# Passage provided:
━━━━━━━━

# Nicotine brand?



## Mollie (23/7/19)

Hi all i got a question and i think it has been discussed but i cant find it
Ive been using boss vapes nic(pg)and the flavor at the end of the mix is ok
Last weekend i found an old pre mix 70vg/30pg with 3mg nic(pg) from capital vapes and decided to do a mix or two
And must say the end results was much more flavorful than mixing the original way

So my question is what is the best brand nicotine to buy 

I dont know this white label nic from boss 
I've tried cloudburst(pg) from vape hyper but nothing gave me that kinda flavor 

Thanks in advance 

Sent from my ANE-LX1 using Tapatalk

Reactions: Like 1


----------



## Grand Guru (23/7/19)

A good thing to know would be at what ratio do you usually do your mixes. PG carries better the flavour than VG. I don’t think the nicotine brand has anything to do with this.

Reactions: Agree 3


----------



## M.Adhir (23/7/19)

Maybe using the premix is resulting in a higher pg %. 
It's already 30% pg. If you're adding 10% pg based flavour then pg% is going up even more.

Reactions: Agree 2


----------



## Adephi (23/7/19)

I have been using Scrawny Gecko white label at 3mg for over a year now with no problem. But as soon as you go 4,5 or higher it starts to give a harsh throat hit. Gets a little better with steeping but not much.

Reactions: Can relate 2


----------



## Mollie (24/7/19)

Grand Guru said:


> A good thing to know would be at what ratio do you usually do your mixes. PG carries better the flavour than VG. I don’t think the nicotine brand has anything to do with this.


I always mix between 2 - 3 mg nic

Sent from my ANE-LX1 using Tapatalk

Reactions: Like 1


----------



## Silver (24/7/19)

━━━━━━━━

# Extracted material:
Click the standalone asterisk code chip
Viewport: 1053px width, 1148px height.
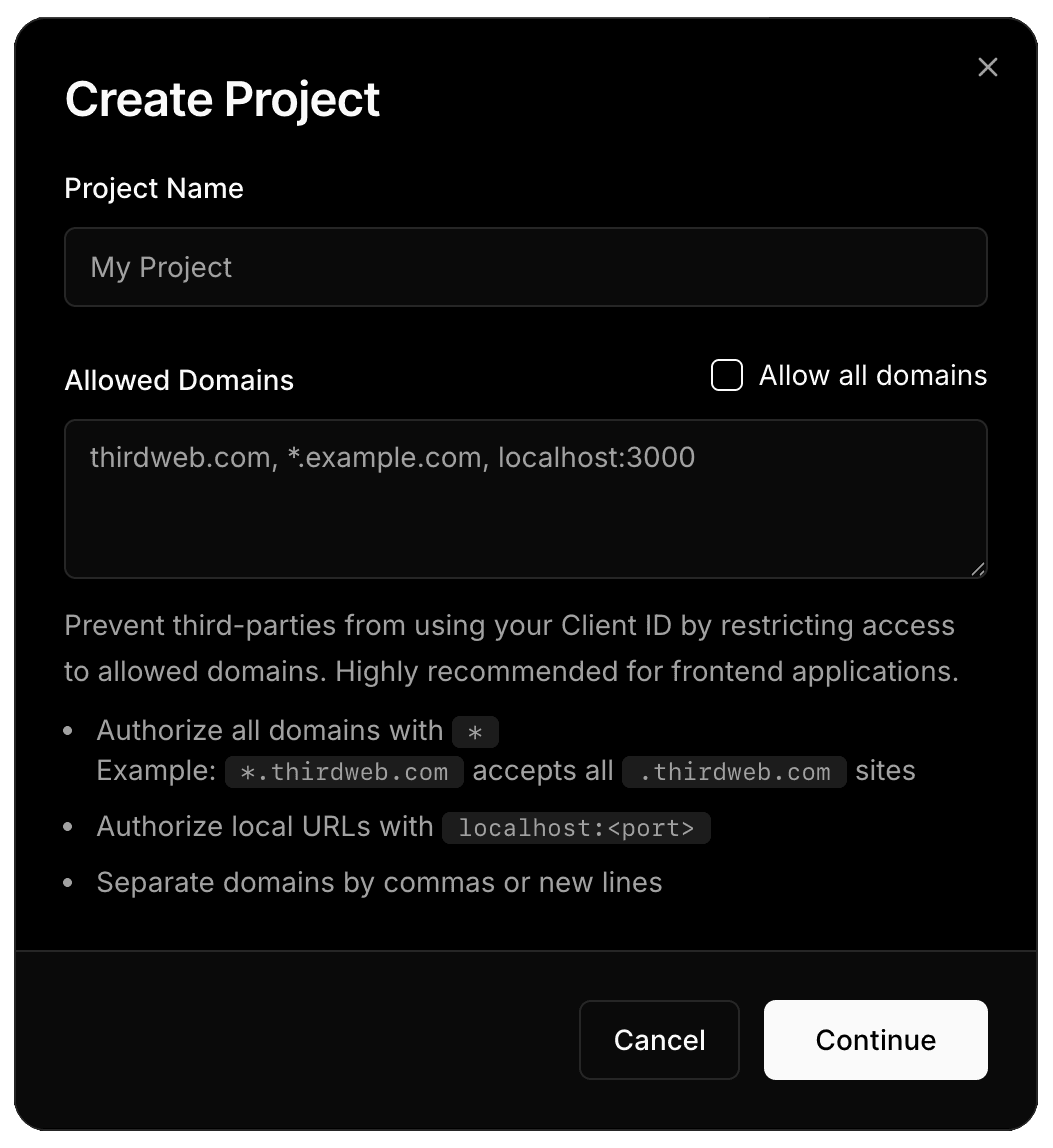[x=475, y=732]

━━━━━━━━

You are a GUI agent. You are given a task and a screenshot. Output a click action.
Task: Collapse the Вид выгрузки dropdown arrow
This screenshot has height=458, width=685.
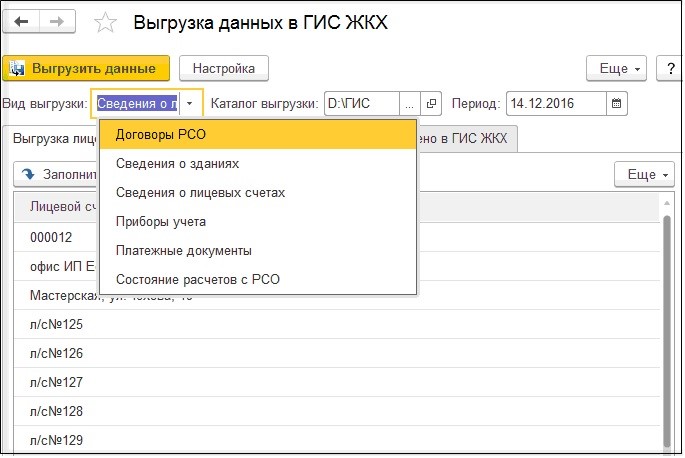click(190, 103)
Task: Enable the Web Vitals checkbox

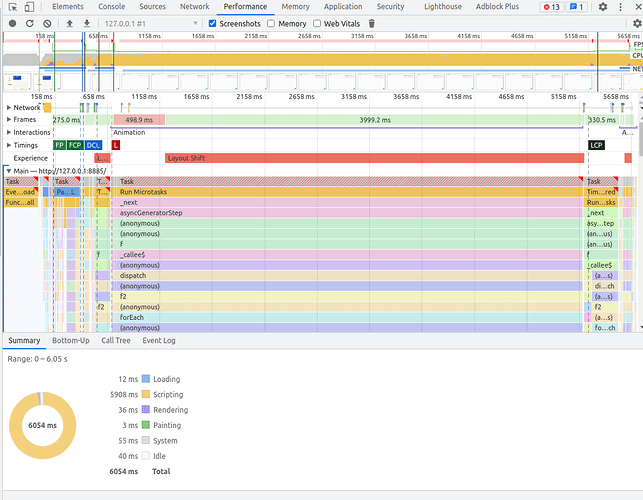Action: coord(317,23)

━━━━━━━━

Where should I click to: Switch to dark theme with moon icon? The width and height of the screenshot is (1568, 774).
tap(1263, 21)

━━━━━━━━

# Exercise instructions:
Pick up the forum thread on choosing a nicotine brand at the point where it ends, and continue it.

# Answer to this task:
I have used Prime Nic 36mg PG
And Gold Nic from BLCK - 48mg PG

Have used both for quite a long time and have not had any issues with these two so have stuck to them.

I usually mix at 12-18mg

Reactions: Like 2 | Agree 2 | Informative 1


----------



## Mollie (24/7/19)

Silver said:


> I have used Prime Nic 36mg PG
> And Gold Nic from BLCK - 48mg PG
> 
> Have used both for quite a long time and have not had any issues with these two so have stuck to them.
> ...


Thanks alot will check into that

Sent from my ANE-LX1 using Tapatalk


----------



## Wesley (24/7/19)

The vaper said:


> Thanks alot will check into that
> 
> Sent from my ANE-LX1 using Tapatalk



I will also vouch for Gold Nic from BLCK Vapour, good quality and excellent service from BLCK.


----------



## Mofat786 (24/7/19)

I switched over from white label to gold nic last week, got a pepperish hit from white label


----------



## Christos (24/7/19)

I only use Gold Nic these days. Prime nic is the mace of nicotine IMHO!
https://blckvapour.co.za/products/nicotine-blck-vapour

Reactions: Funny 2


----------



## Random264 (24/7/19)

Gold nic is a winner, it's so smooth, it's the only nic I can vape above 3mg on dtl and above 12 in MTL.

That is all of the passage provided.